There are several accounts – hotly debated as any trifling matter in Italy is – that trace the origins of drink back to 1919, when a wealthy Florentine, Count Camillo Negroni, suggested to the bartender at the Hotel Baglioni that he add gin to his mild combination of Campari, sweet vermouth and soda, and from that a classic was born.
It glinted like a polished ruby and left a sweet orange scent in the air. I needed to know what it was.
Like the Manhattan, the Negroni can be served straight up or on the rocks. But no matter the glass or style in which it is served, I will always remember the first time I saw one. It glinted like a polished ruby and left a sweet orange scent in the air. I needed to know what it was as a hostess whisked one by on a tray; I went over and asked a particularly hipster looking bartender who had just prepared the drink which had piqued my senses; he told me about the mystery concoction and pointed it out in their menu.
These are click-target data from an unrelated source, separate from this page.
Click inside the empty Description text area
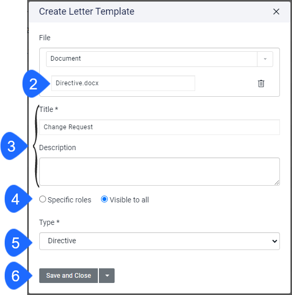 [x=160, y=172]
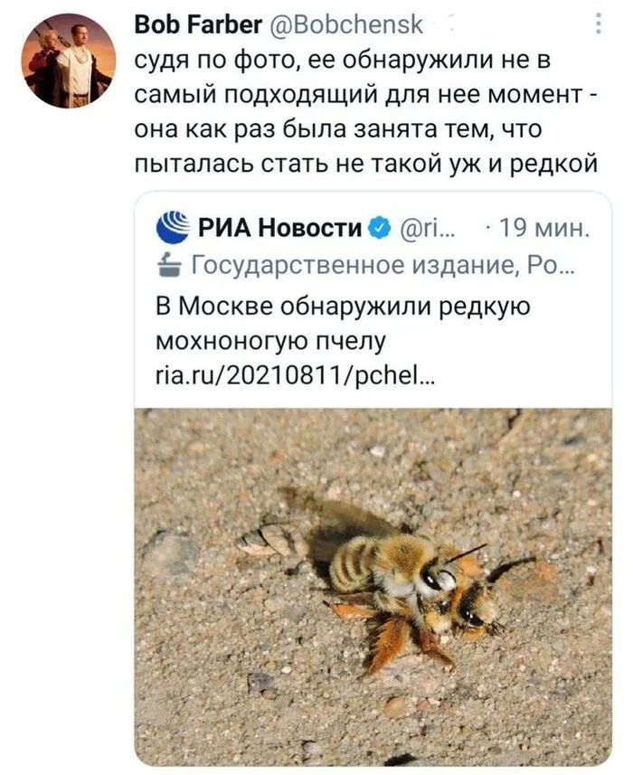
Task: Click the tweet line 'она как раз была занята'
Action: [339, 129]
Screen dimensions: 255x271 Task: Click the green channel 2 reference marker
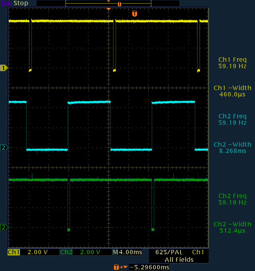coord(4,227)
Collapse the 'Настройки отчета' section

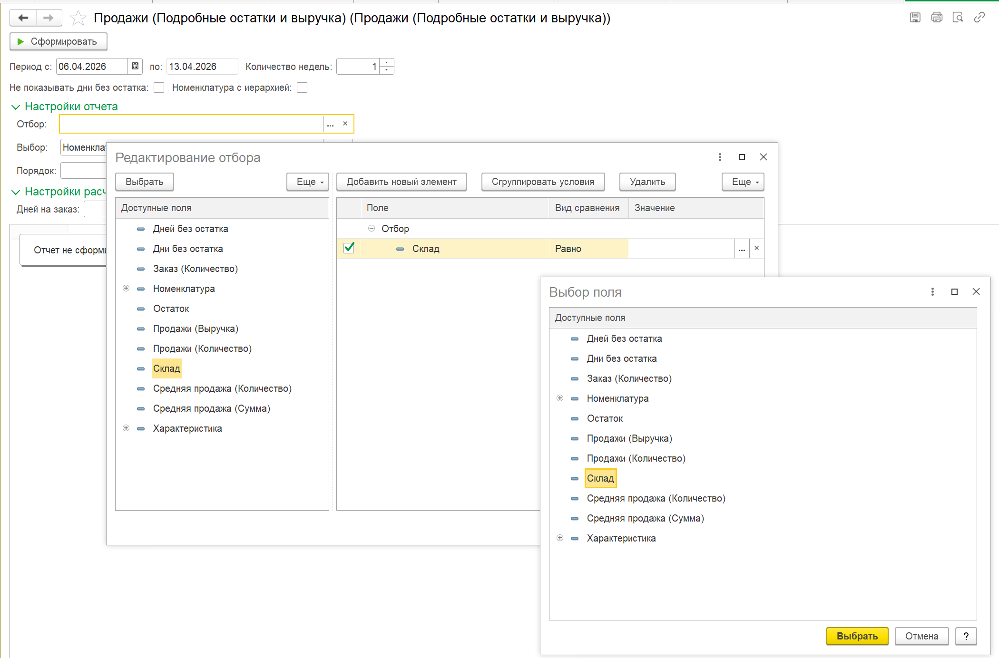15,107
Looking back, I don’t know how I had missed it. I wasn’t that inebriated, it was only two in the afternoon and we were only six drinks into our boozy lunch, and as an avid gin drinker it still baffles me how it had passed me by for so long. As with many of the classics, you will find two schools – shaking versus stirring – each adamantly certain of its correctness. I personally bunk in the second camp. There are only two drinks I insist not be shaken, the Manhattan and the Negroni. The bubbles and ice that give zest to some cocktails would disturb the Negroni’s subtlety which for me just won’t do. That first sip should be like drinking from a cool brook that happened to meander past a spice bazaar on its route.
Whilst the traditional recipe calls for equal measures of all three liquors, the diversity of this drink is endless. I, like many more modern cocktail palates, prefer a much drier flavour, so I usually follow a gin heavy method. We may trivialise many things in life, but the one thing we must always take most seriously is our choice of gin.
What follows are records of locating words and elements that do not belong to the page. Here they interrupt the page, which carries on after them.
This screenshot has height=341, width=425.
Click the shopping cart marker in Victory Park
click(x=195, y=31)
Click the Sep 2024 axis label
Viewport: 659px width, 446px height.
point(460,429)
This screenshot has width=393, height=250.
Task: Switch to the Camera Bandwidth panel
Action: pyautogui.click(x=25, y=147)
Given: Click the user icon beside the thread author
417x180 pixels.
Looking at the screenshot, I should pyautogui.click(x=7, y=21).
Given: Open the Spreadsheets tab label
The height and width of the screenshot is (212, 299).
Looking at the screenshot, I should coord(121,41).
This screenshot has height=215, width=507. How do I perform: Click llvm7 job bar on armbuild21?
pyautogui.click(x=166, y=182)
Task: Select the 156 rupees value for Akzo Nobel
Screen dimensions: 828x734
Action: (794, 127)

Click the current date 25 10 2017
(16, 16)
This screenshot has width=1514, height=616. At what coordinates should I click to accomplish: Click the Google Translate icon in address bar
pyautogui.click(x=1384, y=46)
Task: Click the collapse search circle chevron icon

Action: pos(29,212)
Order a Negroni, and while away the hours embracing your inner Fellini drinking ’til dawn.
Whether you want a nice sweeter floral gin such as Hendricks or something with a strong backbone and a firm constitution like Plymouth, or a classic performance gin such as Tanqueray, which is the usual juniper juice used at any half-reputable bar, just promise that if they bring out Gordons get up and leave. Life is far too short. Variety is the spice of life and if you are an enthusiast you simply have to try them all – hardly a bad way to spend an afternoon.
For all its long history and variations, the Negroni remains a relative stranger on our usual roster of cocktails. It merits wider recognition, as I know of no better aperitif. I suggest one before any dinner, but never more than one on an empty stomach, its unusual flavours hiding its potency. In an effort to boost its popularity across the pond, imbibemagazine.com along with Campari developed the #NegroniWeek between 2nd and 8th June last year. Bars, restaurants, and clubs came together to serve what I believe to be one of the best cocktails any establishment can offer.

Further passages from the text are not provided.